Gold supply from recycled materials may fall as much as 25% in 2013 from 1,600 metric tons in 2012 as this year’s slump, set to be the biggest since 1997, deters holders from selling the metal, Marcus Grubb, managing director of investment research at the World Gold Council in London, said in an interview this week. Central banks will add about another 400 tons to gold reserves this year after buying almost 535 tons last year, the most since 1964, he said.

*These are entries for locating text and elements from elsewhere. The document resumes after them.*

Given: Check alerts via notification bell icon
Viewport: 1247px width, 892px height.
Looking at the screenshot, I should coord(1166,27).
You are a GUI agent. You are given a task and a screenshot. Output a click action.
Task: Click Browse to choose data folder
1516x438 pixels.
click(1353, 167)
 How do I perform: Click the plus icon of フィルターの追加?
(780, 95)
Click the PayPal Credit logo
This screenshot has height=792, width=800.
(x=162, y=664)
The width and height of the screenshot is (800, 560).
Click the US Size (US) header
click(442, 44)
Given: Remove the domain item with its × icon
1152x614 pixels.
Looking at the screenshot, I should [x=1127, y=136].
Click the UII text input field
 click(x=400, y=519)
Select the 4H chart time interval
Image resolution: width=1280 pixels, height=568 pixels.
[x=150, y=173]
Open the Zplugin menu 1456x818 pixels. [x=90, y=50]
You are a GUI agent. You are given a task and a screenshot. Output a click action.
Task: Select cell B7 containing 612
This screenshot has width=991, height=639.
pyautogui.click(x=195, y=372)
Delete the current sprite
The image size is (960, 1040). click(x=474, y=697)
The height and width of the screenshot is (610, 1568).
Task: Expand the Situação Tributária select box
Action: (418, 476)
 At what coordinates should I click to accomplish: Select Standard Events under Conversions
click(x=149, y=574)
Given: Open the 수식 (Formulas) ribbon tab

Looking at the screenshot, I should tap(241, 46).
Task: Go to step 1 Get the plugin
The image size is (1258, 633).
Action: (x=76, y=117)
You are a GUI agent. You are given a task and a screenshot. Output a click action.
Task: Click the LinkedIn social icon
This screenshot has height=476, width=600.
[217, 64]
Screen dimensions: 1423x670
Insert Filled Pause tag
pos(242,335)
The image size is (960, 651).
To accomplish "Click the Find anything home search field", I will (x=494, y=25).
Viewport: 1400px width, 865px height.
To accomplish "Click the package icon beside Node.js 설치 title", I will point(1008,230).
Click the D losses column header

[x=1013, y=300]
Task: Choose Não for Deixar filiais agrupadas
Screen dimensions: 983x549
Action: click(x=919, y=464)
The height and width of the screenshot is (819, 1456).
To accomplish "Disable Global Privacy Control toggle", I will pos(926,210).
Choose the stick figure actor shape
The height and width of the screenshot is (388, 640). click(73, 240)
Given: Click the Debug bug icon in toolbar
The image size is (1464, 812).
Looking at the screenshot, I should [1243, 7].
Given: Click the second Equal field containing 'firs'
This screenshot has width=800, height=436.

The central-bank buying won’t be enough to prevent further declines, Goldman Sachs Group Inc. wrote in a July 24 report. Prices will probably trade near $1,300 until the end of this year before dropping to $1,050 by December 2014 on a stronger U.S. economy and reduced monetary policy, the bank estimates.
Bullion fell in eight of the previous nine months because the unprecedented money printing by central banks that helped push U.S. equities to a record failed to spur inflation. Gold will slip to $1,200 by the end of September, averaging $1,000 next year and $840 in 2015, ABN Amro Group NV said yesterday.
“The demand from the physical side is not enough to be able to support prices,” said Nicholas Thompson, executive director at Morgan Stanley Wealth Management. “A stronger dollar coupled with the strength in the equity market and higher real interest rates will keep a cap on gold prices. There is no real catalyst for prices to rise.”
Hedge funds and other large speculators cut bets on higher prices by 72% since October, holding a net-long 55,535 contracts on July 16, U.S. Commodity Futures Trading Commission data show. Bullish wagers reached a six-year low of 31,197 contracts on June 25. Investors sold 662 tons from ETPs this year, wiping $57.5 billion from the value of the funds, data compiled by Bloomberg show. Holdings reached 1,969.88 tons on July 25, the lowest in more than three years.
Billionaire John Paulson owns the largest stake in the SPDR Gold Trust, the biggest bullion ETP. His PFR Gold Fund slid 23% in June, extending this year’s loss to 65%. The slump is also hurting miners. Newcrest Mining Ltd., Australia’s top gold producer, said in June it will write down the value of its assets by as much as A$6 billion ($5.5 billion).
Gold dropped below the level that some producers need to break even this year, leading some banks, including UniCredit SpA, to anticipate contracting supply in the next several years that may help halt the retreat. Credit Suisse Group AG forecasts prices will average $1,180 next year and $1,200 in 2015, and predicts a long-term price of $1,300.
The slump of as much as 39% from the 2011 all-time high is less than the 65% plunge in the 2 1/2 years following the then-record price of $850 set in January 1980. Former U.S. President Richard Nixon severed the dollar peg to gold in 1971 and the government lifted curbs on citizens owning gold at the end of 1974.